* [PROVIDED RECORDS]:
::::::::::

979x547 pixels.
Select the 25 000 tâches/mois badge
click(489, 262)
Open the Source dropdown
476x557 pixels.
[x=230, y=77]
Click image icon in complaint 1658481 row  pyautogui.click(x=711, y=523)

::::::::::

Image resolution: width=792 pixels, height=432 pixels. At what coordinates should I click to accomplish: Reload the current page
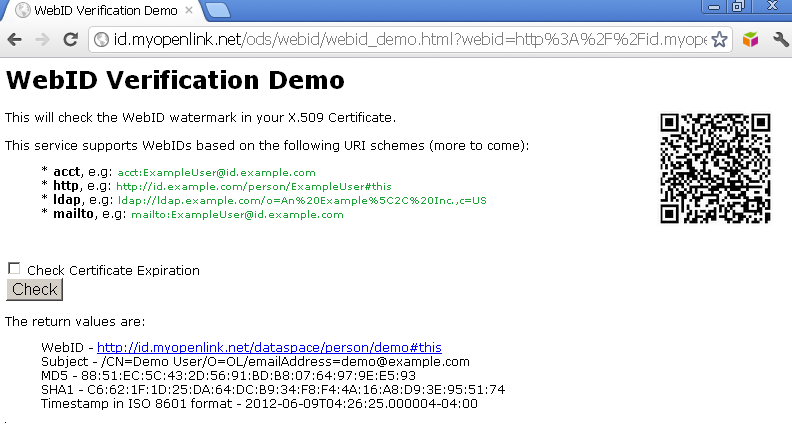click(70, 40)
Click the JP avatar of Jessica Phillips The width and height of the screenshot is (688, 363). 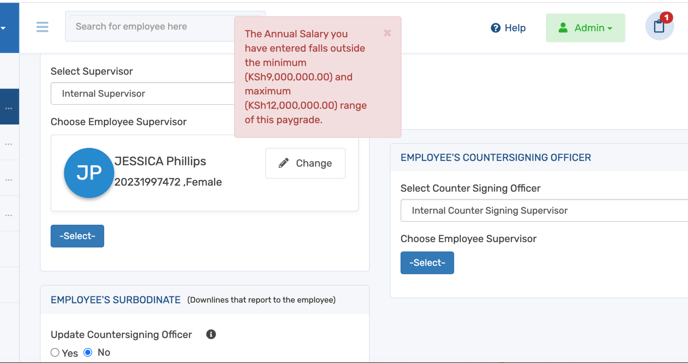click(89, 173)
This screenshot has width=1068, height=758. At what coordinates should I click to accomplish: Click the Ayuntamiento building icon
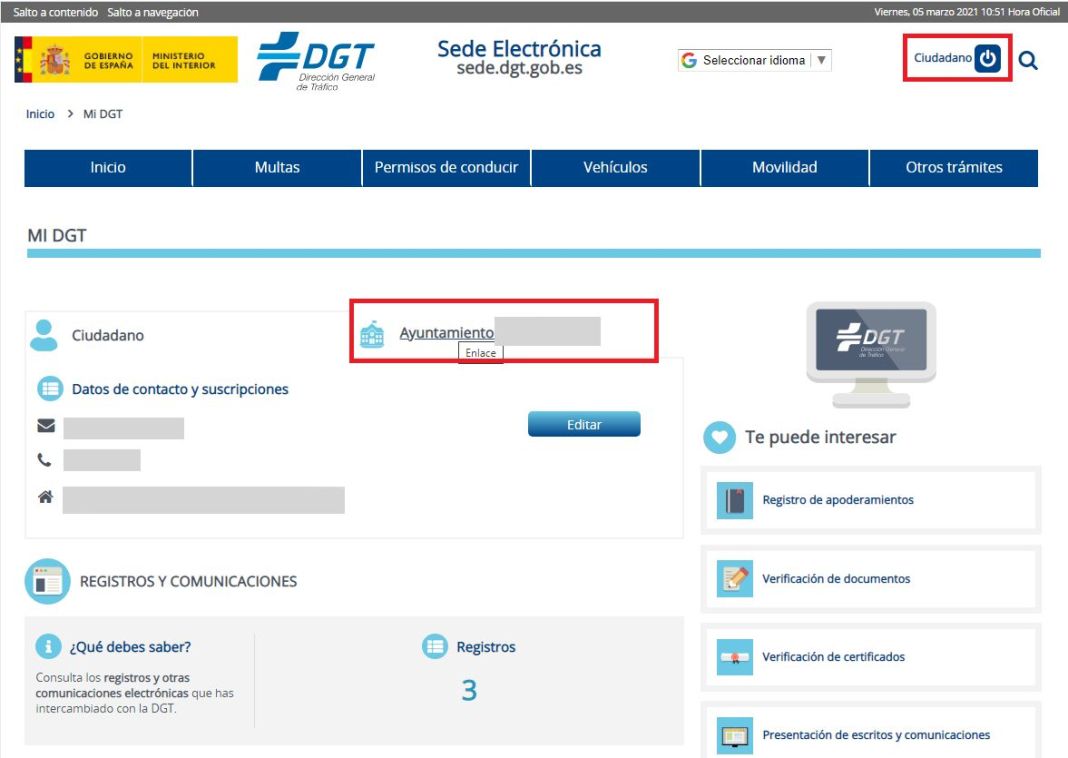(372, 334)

::::::::::

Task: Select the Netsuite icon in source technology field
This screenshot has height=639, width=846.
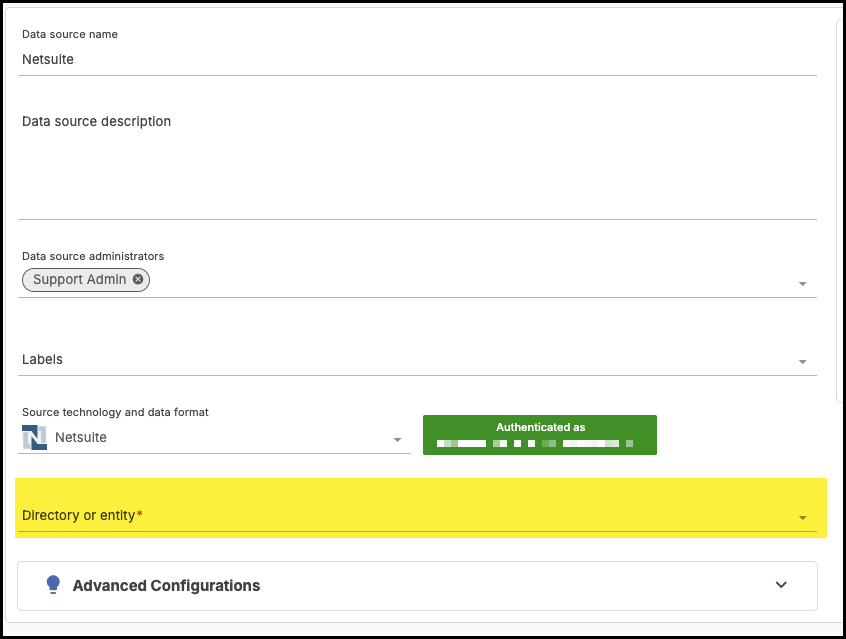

::::::::::

* [HOW TO COMPLETE THIS TASK]: In the data above, retype exactly and only the lines between the one holding "Open the Source dropdown" and the one holding "Click image icon", inclusive.

* [EXPECTED OUTPUT]:
Open the Source dropdown
476x557 pixels.
[x=230, y=77]
Click image icon in complaint 1658481 row  pyautogui.click(x=711, y=523)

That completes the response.